Weak stock markets and low interest rates in the past year will continue to constrain charitable giving to colleges and universities, Moody’s wrote in a report.

State appropriations as a percent of total revenue for public schools have steadily declined in recent years, both credit agencies point out.

Moody’s notes that “market-leading universities” should retain a stable credit outlook. However, analysts have a negative outlook on the remainder of colleges and universities that constitute the majority of Moody’s higher education ratings.

Economic stress and increased public scrutiny of higher ed prices have reduced schools’ abilities to increase their tuition, Moody’s said.

Schools reduced capital spending due to the economic downturn. However, in the last year schools have started funding previously delayed capital projects and Moody’s expects that trend to continue. Funding needed for capital projects will continue to be a financial challenge to the higher ed sector, Moody’s wrote.

Higher education’s new online education platforms will help some schools and hurt others, according to the agency.

To deal with tough financial conditions and create efficiencies of scale, bolder and more centralized leadership will be needed in the public college and university sector, both agencies said, and in the private higher ed sector as well, Moody’s wrote.

Some key measures in the sector have improved in the last few years, S&P wrote. Median unrestricted net assets as a percent of operations declined from 2007 to 2009 but then increased slightly since then at schools S&P rates A or above.

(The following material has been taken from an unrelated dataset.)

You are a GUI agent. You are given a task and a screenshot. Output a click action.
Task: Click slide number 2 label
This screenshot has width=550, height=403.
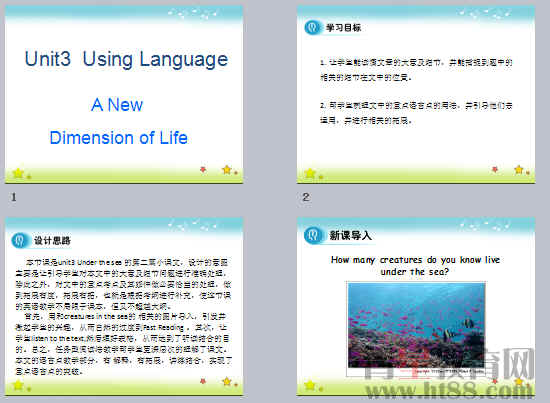coord(306,197)
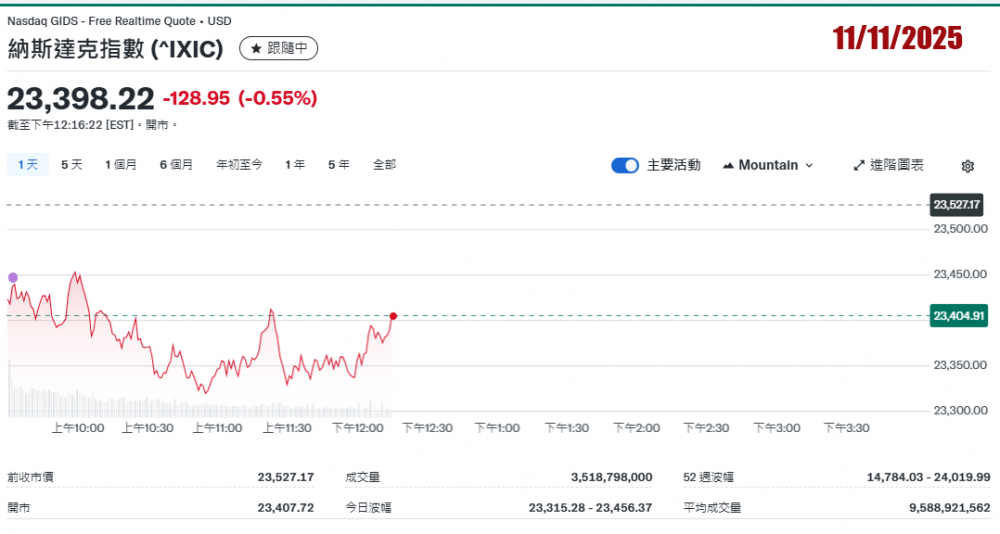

“This is due to higher enrollment, increased tuition charges, cost containment initiatives, and improved investment performance, especially at larger institutions and those with significant endowments,” S&P wrote. However, public higher education is still are suffering in the aftermath of the financial crisis. For example, financial aid as a percent of operating expenses increased from 2007 to 2011, Standard & Poor’s said.

This was also true at private nonprofit higher ed schools, S&P analysts wrote.

In fiscal 2011 private nonprofit college and university budgets and endowments improved, continuing a trend that started in fiscal 2010. 

However, in the private nonprofit higher ed sector parents are increasingly sensitive to school tuition, room, and board levels, according to S&P. Private nonprofit “universities continued to face financial aid pressures, particularly in highly competitive regions or in states with strong public university systems,” analysts said.

Standard & Poor’s is projecting flat or slight gains in endowment totals and improved demand to attend these schools in the current fiscal year.